__課題内容__
下にある街コン体験記を読み、次の問いに答えよ。
(a) 筆者を街コンに誘ったのは誰か。
(b) 筆者が応募した街コンの会場はどこだったか。
(c) 筆者は街コンで何人と連絡先を交換したか。

━━━ 提供テキスト

見出し画像

日曜日のnote:街コンへ参加した日の話

この日曜日のnoteでは、Aセクシャルな私の悩み・経験・過程等、様々な支えと共に今、そしてこれからのことを記録していきます。同じ悩みを抱える人の目に偶然止まった時、どこか楽な気持ちになれますように、そして読んだことをすぐに忘れられるくらい優しい日常になりますように心を込めて。


===

いつだったか記憶も曖昧になってしまうほど前のことだけれども、一度だけ街コンに参加した事がある。高校の友人に誘われた当時セクシャルに不安を感じ始めていた私は「新しい人との出会い」を目的とし、都内のお洒落隠れ家的バーでの機会に応募して、明らかに受けの良さそうな柔らかいワンピースと履きなれていないヒールを履いて行った。街コンが始まる前の私は、ようやくドラマのような幸せなビジョンへ私も足を踏み込む事が出来るのだと、高揚していたにも関わらず、帰る時には絶望していた。

街コンは正直な感想をいうと退屈だった。話をしていて楽しいと思う瞬間は最初だけで、暫く経つと聞かれる質問が同じだと言うことにすぐに気がつく。

「どこに住んでるの?」「彼氏は?」「仕事は?」「どんな人がタイプ?」「結婚願望ある?」

これは純粋に出会いを求める人達には当然なやりとりなのかもしれないけれど、私にとっては「タイプ」や「結婚」に関して答える事が難しく、曖昧に返すと「クールだね」「ミステリアス」と勝手に煽てられることに疲れてしまったのだ。はっきりいうとS気質と盛り上がられても困ってしまう。「あぁ、場違いなところに来てしまった」と理解し時間が早く過ぎ去れと願いながら、誰とも連絡先を交換することなく帰宅したのだ。


===

高望みをしてしまった自分への罰のようにすら感じた。ちょっと足を伸ばせば普通の幸せを掴むことなんて難儀ではないという少しの期待が打ち砕かれた日だった。

━━━━━━
━━━ データ抜粋

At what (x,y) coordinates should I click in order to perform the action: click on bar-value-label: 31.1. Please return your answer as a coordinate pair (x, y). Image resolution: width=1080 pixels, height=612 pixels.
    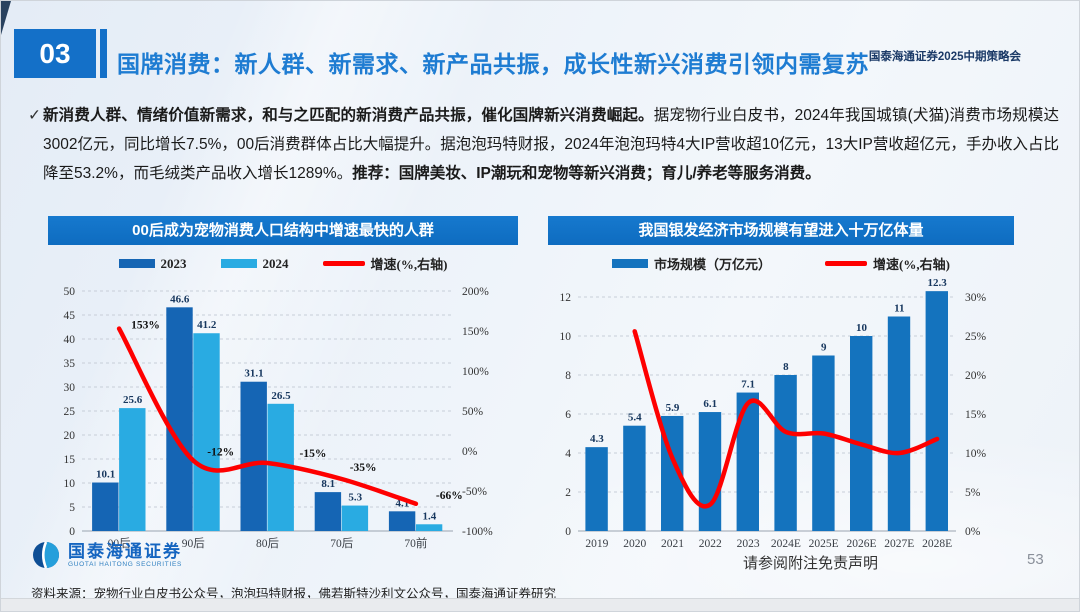
    Looking at the image, I should click on (254, 374).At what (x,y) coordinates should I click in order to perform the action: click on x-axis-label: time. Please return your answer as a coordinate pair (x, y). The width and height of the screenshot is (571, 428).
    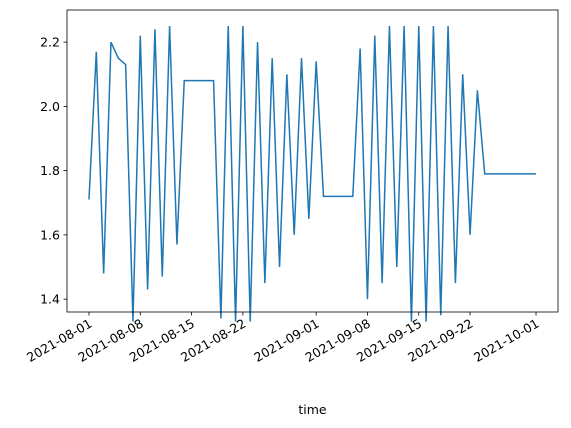
    Looking at the image, I should click on (312, 410).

━━━━━━

__課題の結果__
(a) 筆者を誘ったのは高校の友人である。
(b) 会場は都内のお洒落隠れ家的バーだった。
(c) 筆者は誰とも連絡先を交換しなかった。